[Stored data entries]
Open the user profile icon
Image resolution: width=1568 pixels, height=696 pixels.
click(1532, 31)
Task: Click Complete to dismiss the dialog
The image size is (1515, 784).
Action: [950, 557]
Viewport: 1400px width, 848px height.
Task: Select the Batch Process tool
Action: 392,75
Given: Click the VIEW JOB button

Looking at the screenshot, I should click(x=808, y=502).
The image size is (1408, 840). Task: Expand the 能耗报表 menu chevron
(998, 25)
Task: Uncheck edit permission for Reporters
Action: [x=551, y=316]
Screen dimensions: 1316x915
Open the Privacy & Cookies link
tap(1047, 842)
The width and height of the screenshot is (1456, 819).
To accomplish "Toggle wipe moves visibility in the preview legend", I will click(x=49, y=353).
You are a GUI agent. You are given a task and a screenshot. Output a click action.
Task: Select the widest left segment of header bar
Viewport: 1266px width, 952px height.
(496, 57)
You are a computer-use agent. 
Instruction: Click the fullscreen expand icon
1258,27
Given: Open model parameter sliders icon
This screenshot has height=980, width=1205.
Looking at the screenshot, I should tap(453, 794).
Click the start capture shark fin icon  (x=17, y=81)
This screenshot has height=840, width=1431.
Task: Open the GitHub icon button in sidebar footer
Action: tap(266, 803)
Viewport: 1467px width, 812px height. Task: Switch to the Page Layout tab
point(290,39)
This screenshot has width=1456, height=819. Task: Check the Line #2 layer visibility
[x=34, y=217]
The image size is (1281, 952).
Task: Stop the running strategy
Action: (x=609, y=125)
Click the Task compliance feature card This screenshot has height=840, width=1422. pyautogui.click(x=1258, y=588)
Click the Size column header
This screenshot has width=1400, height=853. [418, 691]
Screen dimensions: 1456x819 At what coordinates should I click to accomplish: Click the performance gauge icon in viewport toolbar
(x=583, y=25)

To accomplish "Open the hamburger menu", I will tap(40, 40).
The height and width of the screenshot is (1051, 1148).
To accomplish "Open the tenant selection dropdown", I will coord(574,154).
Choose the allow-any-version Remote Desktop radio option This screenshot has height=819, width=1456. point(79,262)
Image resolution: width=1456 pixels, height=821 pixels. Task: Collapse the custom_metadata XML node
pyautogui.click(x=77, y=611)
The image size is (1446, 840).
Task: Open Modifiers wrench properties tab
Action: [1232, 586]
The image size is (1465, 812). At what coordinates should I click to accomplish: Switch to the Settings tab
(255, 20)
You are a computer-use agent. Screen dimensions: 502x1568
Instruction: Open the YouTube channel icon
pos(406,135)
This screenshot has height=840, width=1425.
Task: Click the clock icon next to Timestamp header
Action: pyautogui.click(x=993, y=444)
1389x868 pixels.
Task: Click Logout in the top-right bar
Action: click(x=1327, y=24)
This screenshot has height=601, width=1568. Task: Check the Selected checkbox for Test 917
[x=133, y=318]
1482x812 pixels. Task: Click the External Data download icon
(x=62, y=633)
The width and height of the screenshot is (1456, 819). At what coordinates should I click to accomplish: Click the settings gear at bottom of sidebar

◆ **Task goal**: Each line above must be retyped exactly.

◆ **Reply**:
Open the user profile icon
Image resolution: width=1568 pixels, height=696 pixels.
click(1532, 31)
Task: Click Complete to dismiss the dialog
The image size is (1515, 784).
Action: [950, 557]
Viewport: 1400px width, 848px height.
Task: Select the Batch Process tool
Action: 392,75
Given: Click the VIEW JOB button

Looking at the screenshot, I should click(x=808, y=502).
The image size is (1408, 840). Task: Expand the 能耗报表 menu chevron
(998, 25)
Task: Uncheck edit permission for Reporters
Action: [x=551, y=316]
Screen dimensions: 1316x915
Open the Privacy & Cookies link
tap(1047, 842)
The width and height of the screenshot is (1456, 819).
To accomplish "Toggle wipe moves visibility in the preview legend", I will click(x=49, y=353).
You are a GUI agent. You are given a task and a screenshot. Output a click action.
Task: Select the widest left segment of header bar
Viewport: 1266px width, 952px height.
(496, 57)
You are a computer-use agent. 
Instruction: Click the fullscreen expand icon
1258,27
Given: Open model parameter sliders icon
This screenshot has height=980, width=1205.
Looking at the screenshot, I should tap(453, 794).
Click the start capture shark fin icon  (x=17, y=81)
This screenshot has height=840, width=1431.
Task: Open the GitHub icon button in sidebar footer
Action: tap(266, 803)
Viewport: 1467px width, 812px height. Task: Switch to the Page Layout tab
point(290,39)
This screenshot has width=1456, height=819. Task: Check the Line #2 layer visibility
[x=34, y=217]
The image size is (1281, 952).
Task: Stop the running strategy
Action: (x=609, y=125)
Click the Task compliance feature card This screenshot has height=840, width=1422. pyautogui.click(x=1258, y=588)
Click the Size column header
This screenshot has width=1400, height=853. [418, 691]
Screen dimensions: 1456x819 At what coordinates should I click to accomplish: Click the performance gauge icon in viewport toolbar
(x=583, y=25)

To accomplish "Open the hamburger menu", I will tap(40, 40).
The height and width of the screenshot is (1051, 1148).
To accomplish "Open the tenant selection dropdown", I will coord(574,154).
Choose the allow-any-version Remote Desktop radio option This screenshot has height=819, width=1456. point(79,262)
Image resolution: width=1456 pixels, height=821 pixels. Task: Collapse the custom_metadata XML node
pyautogui.click(x=77, y=611)
The image size is (1446, 840).
Task: Open Modifiers wrench properties tab
Action: [1232, 586]
The image size is (1465, 812). At what coordinates should I click to accomplish: Switch to the Settings tab
(255, 20)
You are a computer-use agent. Screen dimensions: 502x1568
Instruction: Open the YouTube channel icon
pos(406,135)
This screenshot has height=840, width=1425.
Task: Click the clock icon next to Timestamp header
Action: pyautogui.click(x=993, y=444)
1389x868 pixels.
Task: Click Logout in the top-right bar
Action: click(x=1327, y=24)
This screenshot has height=601, width=1568. Task: Check the Selected checkbox for Test 917
[x=133, y=318]
1482x812 pixels. Task: Click the External Data download icon
(x=62, y=633)
The width and height of the screenshot is (1456, 819). At what coordinates should I click to accomplish: Click the settings gear at bottom of sidebar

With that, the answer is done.